- _Problem to solve_
Wherever the string "Switch" occurs in a line of these records, report that line.
■ ■ ■ ■ ■ ■ ■
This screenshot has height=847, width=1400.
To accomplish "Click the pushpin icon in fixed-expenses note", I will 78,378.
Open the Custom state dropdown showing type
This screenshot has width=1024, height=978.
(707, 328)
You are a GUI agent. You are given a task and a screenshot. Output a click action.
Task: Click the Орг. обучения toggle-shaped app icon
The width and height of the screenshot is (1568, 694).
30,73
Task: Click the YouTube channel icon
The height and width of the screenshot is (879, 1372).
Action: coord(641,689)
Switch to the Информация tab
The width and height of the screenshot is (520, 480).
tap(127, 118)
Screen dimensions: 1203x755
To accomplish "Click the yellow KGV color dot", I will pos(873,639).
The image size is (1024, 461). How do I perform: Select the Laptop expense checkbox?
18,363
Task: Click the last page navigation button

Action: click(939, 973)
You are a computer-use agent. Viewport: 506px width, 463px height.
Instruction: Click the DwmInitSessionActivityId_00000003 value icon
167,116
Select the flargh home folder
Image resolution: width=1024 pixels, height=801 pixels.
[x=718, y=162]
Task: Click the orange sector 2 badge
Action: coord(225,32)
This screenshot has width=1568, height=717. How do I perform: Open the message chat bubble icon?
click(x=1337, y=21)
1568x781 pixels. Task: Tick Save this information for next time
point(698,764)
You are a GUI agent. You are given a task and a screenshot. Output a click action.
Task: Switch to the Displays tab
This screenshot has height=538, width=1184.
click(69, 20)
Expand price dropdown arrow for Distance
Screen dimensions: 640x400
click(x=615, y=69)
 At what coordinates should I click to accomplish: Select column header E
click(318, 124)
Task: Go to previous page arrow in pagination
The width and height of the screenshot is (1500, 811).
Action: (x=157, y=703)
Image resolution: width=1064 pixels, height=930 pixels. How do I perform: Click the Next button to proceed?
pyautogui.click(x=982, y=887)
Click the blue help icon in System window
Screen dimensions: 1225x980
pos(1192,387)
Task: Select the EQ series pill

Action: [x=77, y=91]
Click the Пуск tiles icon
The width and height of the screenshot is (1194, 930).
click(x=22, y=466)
■ ■ ■ ■ ■ ■ ■
- _Reply to the task_
Switch to the Информация tab
Task: Switch to the Displays tab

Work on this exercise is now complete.